Segment Start: Source document

In the first place this song connects with Troy and the Iliad like the other two songs of Demodocus. The cause of the Trojan War and of its poem was the deed of Paris. The seducer, the wife, the husband—Paris, Helen, Manelaus—are the three central figures of the legend. Here this legend is thrown up among the Gods themselves, who furnish three corresponding characters—Mars, Venus, Vulcan. Then there is the wrong and the punishment of the wrong in both cases. Such is the theme of the Trojan War as it appears in the Iliad. Thus the three songs of Demodocus indicate a Pre-Iliad, an Iliad, and a Post-Iliad in due order.

Segment End: Source document
Segment Start: Dataset records

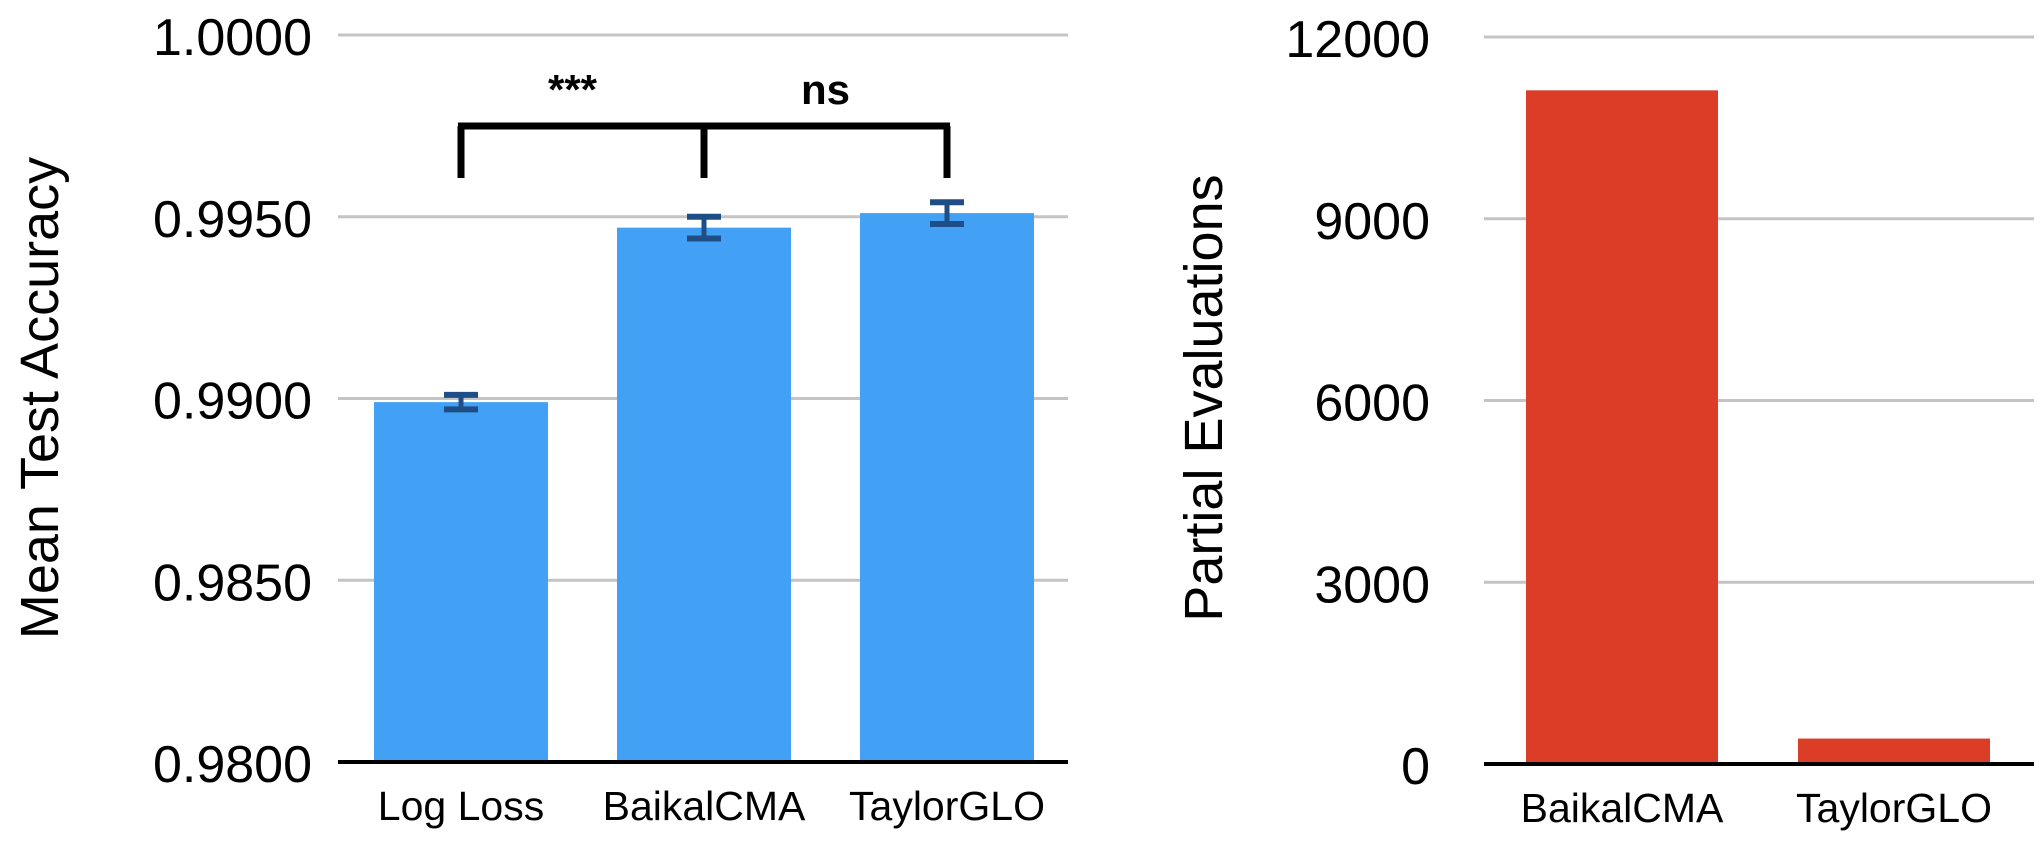 The image size is (2042, 843). I want to click on x-tick-label: Log Loss, so click(461, 806). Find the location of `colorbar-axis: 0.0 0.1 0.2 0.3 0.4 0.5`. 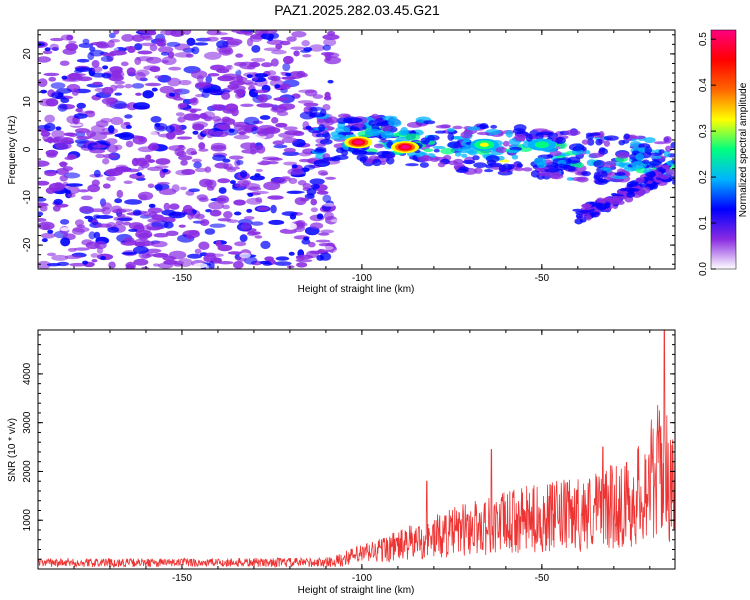

colorbar-axis: 0.0 0.1 0.2 0.3 0.4 0.5 is located at coordinates (707, 154). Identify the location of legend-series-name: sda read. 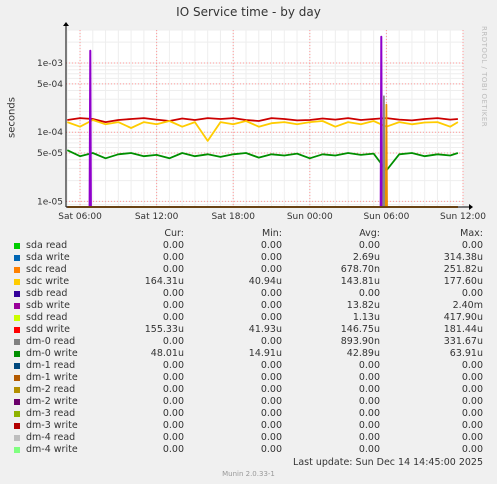
(47, 246).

Segment End: Dataset records

* [The task] Reproduce the part of the passage above about the songs of Demodocus, starting at "In the first" and ending at "in due order.".

* [Answer to this exercise]
In the first place this song connects with Troy and the Iliad like the other two songs of Demodocus. The cause of the Trojan War and of its poem was the deed of Paris. The seducer, the wife, the husband—Paris, Helen, Manelaus—are the three central figures of the legend. Here this legend is thrown up among the Gods themselves, who furnish three corresponding characters—Mars, Venus, Vulcan. Then there is the wrong and the punishment of the wrong in both cases. Such is the theme of the Trojan War as it appears in the Iliad. Thus the three songs of Demodocus indicate a Pre-Iliad, an Iliad, and a Post-Iliad in due order.